The fire had been set by four teenagers aged 17–19, who had been denied free entry to the disco as a result of an argument. All four were charged and found guilty of aggravated arson, and the firestarter, Shoresh Kaveh, was sentenced by the district court in 2000 to eight years' imprisonment. Two others, Housein Arsani and Mohammad Mohammadamini, were sentenced to six years in prison, while the fourth, Meysam Mohammadyeh, who was a minor at the time of the offence, received three years in a juvenile care facility. Both the defendants and the prosecution appealed the sentences. The court of appeals upheld two of the verdicts, but the two verdicts of six years' imprisonment were raised to seven years.

Mohammadyeh, nicknamed the youngest by the press, was represented by Leif Silbersky. It was established that the other three suspects were friends, and although Mohammadyeh had wanted to become friends with two of them, he was afraid of Kaveh. Silbersky asked for Mohammadyeh to be acquitted, as in his opinion thought Mohammadyeh should not be held legally responsible for his passivity. The court of appeals, however, considered it proven that the four "had mutually agreed to ruin the party by starting a fire", and that it was of "decisive importance with regards to the question of guilt that it had not been possible to prove that no other person or persons than Kaveh had torn the paper or started the fire in the stairway." Professor Christian Diesen is of the opinion that it is possible that Mohammadyeh had "become involved in a sequence of events he had no control over and would have been judged differently if the fire had not had such devastating consequences." The penalties may be regarded as mild by international comparison, but Swedish law at the time allowed those aged 18–20 to be sentenced to a maximum of 8 years of prison, which was given to the leader. Those under 18 are given prison only for severe violent crimes, a maximum of 4 years.

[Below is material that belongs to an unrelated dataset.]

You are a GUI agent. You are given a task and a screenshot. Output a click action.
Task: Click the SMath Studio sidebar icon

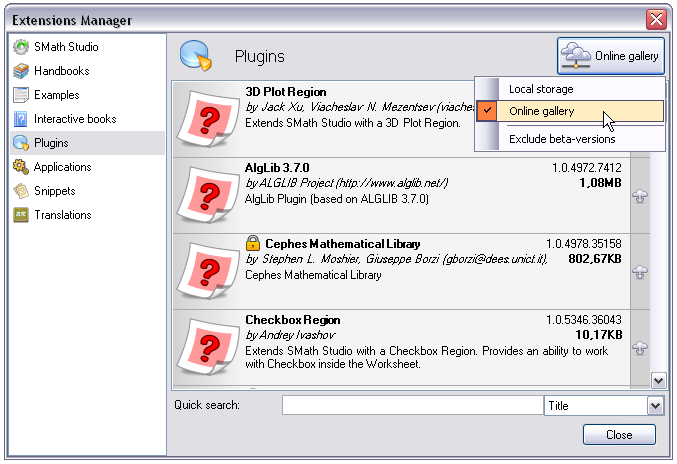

The case was prosecuted by Thomas Bodström, who later became Minister for Justice in Sweden.

== Legacy ==
Relatives of the victims later founded the non-profit organization BOA (association for the relatives of the fire victims), which later for example was in contact with the relatives of victims in a similar discothèque fire in Volendam, Netherlands, and offered support to relatives of victims of the 2004 tsunami. The fire department in Gothenburg, as well as survivors and relatives of victims, also provide information to raise awareness among young people of how quickly a small fire can spread and the potential consequences.

On the tenth anniversary of the fire in 2008, a permanent memorial was unveiled, made out of polished granite with the name and age of each victim engraved in gold. The monument was placed at Backaplan in the part of Hisingen where the fire occurred. It was designed by the sculptor Claes Hake.